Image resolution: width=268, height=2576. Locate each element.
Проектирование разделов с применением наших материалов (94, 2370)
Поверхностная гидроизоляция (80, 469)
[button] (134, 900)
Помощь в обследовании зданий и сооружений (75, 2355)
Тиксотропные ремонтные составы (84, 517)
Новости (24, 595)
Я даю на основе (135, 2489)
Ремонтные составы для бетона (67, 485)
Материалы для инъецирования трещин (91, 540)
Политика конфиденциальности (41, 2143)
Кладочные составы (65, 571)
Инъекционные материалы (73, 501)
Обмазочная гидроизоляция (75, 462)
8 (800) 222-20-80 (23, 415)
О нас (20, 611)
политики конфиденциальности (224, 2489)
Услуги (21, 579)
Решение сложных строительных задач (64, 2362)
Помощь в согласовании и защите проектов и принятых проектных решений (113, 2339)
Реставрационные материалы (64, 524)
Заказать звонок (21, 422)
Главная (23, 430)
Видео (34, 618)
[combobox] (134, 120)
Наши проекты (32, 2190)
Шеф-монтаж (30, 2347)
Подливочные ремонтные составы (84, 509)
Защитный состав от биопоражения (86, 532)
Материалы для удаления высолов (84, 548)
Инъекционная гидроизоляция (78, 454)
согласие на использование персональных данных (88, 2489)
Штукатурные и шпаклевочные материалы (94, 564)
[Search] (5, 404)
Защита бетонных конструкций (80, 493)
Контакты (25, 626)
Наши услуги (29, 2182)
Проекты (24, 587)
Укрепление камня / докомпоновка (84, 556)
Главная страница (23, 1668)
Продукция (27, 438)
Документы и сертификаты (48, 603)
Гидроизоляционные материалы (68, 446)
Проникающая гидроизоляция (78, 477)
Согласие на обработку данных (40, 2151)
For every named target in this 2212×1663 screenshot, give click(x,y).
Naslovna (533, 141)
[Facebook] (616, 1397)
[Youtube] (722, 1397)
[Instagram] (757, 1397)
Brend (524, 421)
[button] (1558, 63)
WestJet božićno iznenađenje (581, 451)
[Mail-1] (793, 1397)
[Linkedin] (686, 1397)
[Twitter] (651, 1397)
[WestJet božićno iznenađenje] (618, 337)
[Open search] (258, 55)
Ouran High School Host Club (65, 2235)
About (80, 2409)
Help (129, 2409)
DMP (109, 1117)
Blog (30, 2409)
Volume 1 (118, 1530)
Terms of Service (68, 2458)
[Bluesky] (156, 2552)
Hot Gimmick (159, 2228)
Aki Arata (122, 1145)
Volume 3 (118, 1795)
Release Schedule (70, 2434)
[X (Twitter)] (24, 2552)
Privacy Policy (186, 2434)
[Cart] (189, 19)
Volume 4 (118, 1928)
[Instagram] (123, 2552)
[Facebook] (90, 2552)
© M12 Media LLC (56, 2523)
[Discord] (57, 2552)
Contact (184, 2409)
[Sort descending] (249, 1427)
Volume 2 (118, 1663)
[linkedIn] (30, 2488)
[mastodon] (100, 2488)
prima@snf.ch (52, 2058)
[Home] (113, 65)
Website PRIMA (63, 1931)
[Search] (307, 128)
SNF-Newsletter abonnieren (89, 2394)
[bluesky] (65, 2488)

****

» What the task requires: Which lines of the data include the string "WestJet"? Find them and copy each one.

» Response area:
WestJet božićno iznenađenje (581, 451)
[WestJet božićno iznenađenje] (618, 337)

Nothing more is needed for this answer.